ル・マンで活躍こそできずともクルマ好きの心には姿が刻まれたC8
それでも、このムバダラの経営方針は「ル・マンで勝ったらクルマが売れるでしょ」というものだったのか、スパイカー首脳陣はレースカーの開発を決定。そこで生まれたのがスパイカーC8 GT2-Rだったのです。
選ばれたベースはガラス製ルーフではレースを戦えないという判断なのか、オープンボディのスパイダー。
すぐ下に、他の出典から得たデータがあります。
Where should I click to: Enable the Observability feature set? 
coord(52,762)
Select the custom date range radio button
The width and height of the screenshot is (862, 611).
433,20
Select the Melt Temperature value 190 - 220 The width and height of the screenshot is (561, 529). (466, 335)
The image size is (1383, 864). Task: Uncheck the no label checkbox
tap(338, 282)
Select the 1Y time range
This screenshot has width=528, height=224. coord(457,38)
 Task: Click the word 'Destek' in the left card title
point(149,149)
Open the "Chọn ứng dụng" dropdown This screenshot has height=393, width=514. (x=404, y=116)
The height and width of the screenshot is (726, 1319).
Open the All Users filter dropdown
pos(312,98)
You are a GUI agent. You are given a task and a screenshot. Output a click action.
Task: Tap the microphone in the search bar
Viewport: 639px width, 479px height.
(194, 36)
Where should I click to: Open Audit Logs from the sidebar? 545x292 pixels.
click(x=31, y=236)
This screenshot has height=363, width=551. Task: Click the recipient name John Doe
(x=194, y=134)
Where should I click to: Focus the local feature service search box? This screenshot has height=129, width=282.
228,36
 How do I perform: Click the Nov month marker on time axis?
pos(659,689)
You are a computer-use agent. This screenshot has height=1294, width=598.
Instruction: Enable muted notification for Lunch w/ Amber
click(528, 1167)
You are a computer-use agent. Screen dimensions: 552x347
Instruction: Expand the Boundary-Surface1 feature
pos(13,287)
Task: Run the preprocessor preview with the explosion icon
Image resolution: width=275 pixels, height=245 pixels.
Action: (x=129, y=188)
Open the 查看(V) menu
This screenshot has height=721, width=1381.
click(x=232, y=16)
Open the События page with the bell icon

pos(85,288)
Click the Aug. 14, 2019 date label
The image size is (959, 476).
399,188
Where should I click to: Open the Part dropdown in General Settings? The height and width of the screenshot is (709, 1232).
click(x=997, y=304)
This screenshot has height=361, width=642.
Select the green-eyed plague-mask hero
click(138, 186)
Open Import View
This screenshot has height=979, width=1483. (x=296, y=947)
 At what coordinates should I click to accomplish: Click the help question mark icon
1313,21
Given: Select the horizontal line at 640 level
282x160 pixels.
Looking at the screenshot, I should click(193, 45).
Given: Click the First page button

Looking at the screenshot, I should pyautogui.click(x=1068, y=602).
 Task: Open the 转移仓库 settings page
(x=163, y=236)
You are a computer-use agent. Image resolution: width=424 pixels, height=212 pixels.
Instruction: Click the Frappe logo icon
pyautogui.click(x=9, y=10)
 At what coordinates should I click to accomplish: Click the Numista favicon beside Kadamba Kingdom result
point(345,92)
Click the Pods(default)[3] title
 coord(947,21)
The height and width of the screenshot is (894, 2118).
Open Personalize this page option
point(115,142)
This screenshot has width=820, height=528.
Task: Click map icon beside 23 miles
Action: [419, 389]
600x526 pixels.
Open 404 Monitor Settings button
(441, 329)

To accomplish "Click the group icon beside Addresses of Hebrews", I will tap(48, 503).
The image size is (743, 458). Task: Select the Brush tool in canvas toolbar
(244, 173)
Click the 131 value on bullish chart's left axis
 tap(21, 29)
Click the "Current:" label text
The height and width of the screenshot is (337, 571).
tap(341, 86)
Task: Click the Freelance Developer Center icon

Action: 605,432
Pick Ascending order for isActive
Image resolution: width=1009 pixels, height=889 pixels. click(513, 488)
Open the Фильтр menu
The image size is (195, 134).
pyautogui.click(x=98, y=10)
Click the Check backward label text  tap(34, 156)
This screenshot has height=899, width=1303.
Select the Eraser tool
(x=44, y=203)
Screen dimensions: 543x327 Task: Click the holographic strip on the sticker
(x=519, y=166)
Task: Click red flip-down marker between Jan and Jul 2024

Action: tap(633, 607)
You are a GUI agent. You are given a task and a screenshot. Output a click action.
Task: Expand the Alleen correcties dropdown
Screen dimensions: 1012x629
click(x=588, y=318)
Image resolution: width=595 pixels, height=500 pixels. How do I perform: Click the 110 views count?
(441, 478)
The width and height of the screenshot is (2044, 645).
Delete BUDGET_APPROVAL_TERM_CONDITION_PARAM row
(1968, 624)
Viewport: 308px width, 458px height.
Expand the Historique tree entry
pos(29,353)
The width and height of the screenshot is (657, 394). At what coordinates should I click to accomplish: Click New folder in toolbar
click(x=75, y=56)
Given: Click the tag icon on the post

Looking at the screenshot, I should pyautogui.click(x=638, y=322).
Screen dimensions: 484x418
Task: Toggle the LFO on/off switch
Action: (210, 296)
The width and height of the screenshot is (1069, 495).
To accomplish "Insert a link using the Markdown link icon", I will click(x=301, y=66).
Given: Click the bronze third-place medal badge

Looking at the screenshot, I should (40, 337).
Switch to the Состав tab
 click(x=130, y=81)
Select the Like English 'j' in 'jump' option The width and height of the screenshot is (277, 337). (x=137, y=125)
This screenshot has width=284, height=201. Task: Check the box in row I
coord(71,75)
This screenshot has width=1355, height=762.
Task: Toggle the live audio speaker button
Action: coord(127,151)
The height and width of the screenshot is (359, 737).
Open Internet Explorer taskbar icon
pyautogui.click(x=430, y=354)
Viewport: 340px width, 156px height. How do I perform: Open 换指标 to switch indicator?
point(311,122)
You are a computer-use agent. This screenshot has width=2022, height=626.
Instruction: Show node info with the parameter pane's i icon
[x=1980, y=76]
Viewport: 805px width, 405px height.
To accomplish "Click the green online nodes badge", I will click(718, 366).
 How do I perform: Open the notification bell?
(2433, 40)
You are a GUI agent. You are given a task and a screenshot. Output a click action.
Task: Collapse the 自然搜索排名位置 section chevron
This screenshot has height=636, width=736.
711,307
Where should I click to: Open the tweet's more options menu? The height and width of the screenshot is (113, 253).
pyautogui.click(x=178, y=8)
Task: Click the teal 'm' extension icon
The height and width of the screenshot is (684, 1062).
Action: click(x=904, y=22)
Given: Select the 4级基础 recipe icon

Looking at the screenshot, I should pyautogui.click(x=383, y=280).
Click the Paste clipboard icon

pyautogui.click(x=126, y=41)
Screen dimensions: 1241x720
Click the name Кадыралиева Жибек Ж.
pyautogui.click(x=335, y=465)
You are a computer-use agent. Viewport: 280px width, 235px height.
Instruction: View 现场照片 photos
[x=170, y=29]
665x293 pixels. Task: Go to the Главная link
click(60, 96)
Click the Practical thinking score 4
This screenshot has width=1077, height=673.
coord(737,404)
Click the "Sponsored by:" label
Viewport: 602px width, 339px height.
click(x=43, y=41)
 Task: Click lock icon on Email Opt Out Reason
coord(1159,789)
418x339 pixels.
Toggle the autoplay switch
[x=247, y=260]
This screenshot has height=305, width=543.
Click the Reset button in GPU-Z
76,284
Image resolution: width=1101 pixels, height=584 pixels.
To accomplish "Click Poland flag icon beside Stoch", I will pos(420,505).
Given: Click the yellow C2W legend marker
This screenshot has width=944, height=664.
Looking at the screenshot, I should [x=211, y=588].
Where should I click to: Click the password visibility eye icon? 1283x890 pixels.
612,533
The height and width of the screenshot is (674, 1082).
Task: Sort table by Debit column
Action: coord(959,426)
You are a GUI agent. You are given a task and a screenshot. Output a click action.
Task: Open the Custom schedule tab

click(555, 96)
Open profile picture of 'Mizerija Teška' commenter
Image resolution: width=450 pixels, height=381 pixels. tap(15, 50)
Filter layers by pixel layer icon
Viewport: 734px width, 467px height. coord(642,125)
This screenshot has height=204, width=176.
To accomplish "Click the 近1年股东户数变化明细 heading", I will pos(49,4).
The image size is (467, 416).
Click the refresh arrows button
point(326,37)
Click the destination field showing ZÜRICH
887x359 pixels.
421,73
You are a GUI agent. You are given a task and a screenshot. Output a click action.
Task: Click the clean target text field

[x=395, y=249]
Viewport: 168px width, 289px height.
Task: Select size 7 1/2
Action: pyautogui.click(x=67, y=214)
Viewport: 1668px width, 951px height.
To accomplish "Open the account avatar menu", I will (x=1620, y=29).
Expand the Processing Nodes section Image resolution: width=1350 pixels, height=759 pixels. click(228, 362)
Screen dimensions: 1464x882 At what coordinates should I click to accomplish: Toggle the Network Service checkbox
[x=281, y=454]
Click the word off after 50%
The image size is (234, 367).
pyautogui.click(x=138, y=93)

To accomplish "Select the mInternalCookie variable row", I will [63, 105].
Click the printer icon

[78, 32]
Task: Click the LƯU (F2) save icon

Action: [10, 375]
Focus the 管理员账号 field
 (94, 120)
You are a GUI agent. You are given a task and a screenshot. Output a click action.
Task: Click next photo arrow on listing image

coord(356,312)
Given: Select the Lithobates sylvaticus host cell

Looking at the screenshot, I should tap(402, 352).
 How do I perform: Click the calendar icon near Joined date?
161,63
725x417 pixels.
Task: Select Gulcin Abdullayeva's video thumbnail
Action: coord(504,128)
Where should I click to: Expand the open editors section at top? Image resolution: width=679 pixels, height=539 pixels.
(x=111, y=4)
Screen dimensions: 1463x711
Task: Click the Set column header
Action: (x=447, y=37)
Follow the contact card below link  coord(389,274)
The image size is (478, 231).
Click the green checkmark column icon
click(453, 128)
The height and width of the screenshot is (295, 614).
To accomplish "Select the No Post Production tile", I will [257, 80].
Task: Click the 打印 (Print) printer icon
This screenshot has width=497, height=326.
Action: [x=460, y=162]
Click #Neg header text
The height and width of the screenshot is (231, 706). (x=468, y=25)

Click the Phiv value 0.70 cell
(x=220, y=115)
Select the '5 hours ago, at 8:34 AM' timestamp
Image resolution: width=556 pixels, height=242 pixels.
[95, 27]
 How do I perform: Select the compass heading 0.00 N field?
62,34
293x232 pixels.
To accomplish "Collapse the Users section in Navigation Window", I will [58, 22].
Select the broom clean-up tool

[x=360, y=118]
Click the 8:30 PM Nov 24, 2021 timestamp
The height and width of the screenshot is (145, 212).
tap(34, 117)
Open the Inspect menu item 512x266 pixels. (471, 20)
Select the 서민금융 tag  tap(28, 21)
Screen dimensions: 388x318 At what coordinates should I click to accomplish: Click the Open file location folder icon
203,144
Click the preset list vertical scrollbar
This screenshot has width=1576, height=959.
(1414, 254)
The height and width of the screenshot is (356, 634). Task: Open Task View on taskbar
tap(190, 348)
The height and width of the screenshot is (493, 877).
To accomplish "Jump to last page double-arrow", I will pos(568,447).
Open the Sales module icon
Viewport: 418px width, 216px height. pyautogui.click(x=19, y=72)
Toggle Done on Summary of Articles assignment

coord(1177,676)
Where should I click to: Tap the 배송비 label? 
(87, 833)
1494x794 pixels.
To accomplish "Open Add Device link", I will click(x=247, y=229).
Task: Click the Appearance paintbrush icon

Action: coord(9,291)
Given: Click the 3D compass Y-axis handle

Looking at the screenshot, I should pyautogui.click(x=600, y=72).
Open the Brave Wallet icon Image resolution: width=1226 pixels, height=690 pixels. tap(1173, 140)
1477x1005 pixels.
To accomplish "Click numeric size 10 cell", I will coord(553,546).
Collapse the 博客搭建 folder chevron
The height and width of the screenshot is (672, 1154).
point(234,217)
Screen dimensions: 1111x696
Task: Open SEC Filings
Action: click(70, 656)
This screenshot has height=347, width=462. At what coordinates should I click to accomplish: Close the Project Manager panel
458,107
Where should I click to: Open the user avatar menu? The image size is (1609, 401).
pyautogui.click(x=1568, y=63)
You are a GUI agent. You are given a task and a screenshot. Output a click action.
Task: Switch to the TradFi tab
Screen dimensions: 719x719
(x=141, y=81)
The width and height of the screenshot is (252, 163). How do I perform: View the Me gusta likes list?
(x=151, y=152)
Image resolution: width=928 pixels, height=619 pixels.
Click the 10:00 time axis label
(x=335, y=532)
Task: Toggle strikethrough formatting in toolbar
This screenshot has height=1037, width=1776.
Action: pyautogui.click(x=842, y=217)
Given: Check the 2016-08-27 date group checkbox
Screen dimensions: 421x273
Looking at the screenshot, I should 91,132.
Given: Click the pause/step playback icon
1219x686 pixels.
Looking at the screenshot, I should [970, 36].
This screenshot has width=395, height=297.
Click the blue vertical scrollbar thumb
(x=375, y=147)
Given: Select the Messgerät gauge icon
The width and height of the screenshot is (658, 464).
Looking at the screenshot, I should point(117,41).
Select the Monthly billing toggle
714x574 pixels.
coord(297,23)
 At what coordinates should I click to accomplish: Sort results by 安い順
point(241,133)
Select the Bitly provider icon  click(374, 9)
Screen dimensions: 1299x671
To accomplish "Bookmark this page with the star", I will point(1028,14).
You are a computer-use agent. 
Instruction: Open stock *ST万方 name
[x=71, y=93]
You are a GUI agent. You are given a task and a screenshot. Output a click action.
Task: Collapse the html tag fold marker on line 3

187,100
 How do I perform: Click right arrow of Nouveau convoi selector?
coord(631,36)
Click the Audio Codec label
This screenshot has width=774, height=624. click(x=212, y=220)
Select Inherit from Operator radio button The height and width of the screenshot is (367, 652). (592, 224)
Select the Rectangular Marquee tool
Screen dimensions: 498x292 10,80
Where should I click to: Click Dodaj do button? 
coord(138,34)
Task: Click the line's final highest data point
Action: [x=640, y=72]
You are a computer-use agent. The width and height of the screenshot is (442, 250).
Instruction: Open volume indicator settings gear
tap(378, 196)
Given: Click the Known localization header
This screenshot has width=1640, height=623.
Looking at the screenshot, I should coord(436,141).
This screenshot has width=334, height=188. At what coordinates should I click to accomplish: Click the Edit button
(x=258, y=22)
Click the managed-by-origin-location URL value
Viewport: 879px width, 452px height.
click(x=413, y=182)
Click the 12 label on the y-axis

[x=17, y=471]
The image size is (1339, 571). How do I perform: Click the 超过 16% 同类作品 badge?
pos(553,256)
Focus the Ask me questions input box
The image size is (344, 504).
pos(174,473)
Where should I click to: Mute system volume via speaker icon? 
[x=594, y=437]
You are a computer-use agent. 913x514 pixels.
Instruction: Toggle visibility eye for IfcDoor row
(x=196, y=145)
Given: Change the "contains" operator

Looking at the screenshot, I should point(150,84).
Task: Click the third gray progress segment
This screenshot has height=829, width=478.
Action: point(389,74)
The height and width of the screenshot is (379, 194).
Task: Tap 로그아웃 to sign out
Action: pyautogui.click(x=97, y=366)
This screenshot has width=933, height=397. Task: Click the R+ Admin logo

レギュレーションの都合から3.8リッターV8に換装されたものの、ヒューランド製6速ミッションやオランダのKONI製ショックアブソーバーなどでサーキット仕様へと変身。
真偽のほどは不確かですが、これらのトリミングはオランダのレースファクトリー「タキオンレーシング」によるものではないかと思われます。事実、ル・マン・シリーズへの参戦中、あるいは参戦後のメンテナンス、レストアも同ファクトリーが担い、スパイカーのエンジニアだったドナルド・ブラマーも深く関与している模様(ブラマーはC8が製造されなくなったあとで、スパイカーのレストアなどを担うスパイカー・スコードロン社へ転職しています)。
マシンの細部を見ていくと、2005年デビューながら随所にオーソドクスなカスタマイズ、すなわち伝統的手法が散見でき、オールドファンなら目を細めてしまうこと間違いありません。
ロールケージの溶接痕やバルクヘッドのアルミ工作、あるいはインパネの各種スイッチ類の作りこみや無骨なことこの上ないリヤウイングなど、どれをとっても1990年代GTカーかのよう。正直なところ、1世代前のレーシングカーといわれても仕方のないような仕上がり。
ですが、スパイカーはこのマシンでル・マン24時間に2度出場しています。2回ともマシントラブルによるリタイヤですが、レース中はクラストップを争うなど善戦していたことがうかがえます。また、アジアン・ル・マン・シリーズ(AsLMS)では、珠海500kmでクラス5位、ドバイ500kmではクラス2位をゲットするなど、幸運だけでは手に入らないリザルトを残しています。
そんなC8 GT2-Rのイメージを反映した市販モデル「C8 LM85」なるモデルも発売されましたが、こちらはガラスルーフ付きなうえに、19inエアロホイール、アルカンタラトリム、iPodオーディオインターフェースなど、コスメティックに近いカスタムだったため、わずか15台のみの製造・販売という結果に。
かなり個性的で、ちょっと古臭いC8 GT2-Rですが、野心的な挑戦だったことは確か。たとえ、ル・マンで表彰台に昇れなかったとしても、その雄姿はきっとオランダの、いや世界中のクルマ好きの胸に残っているのかもしれません。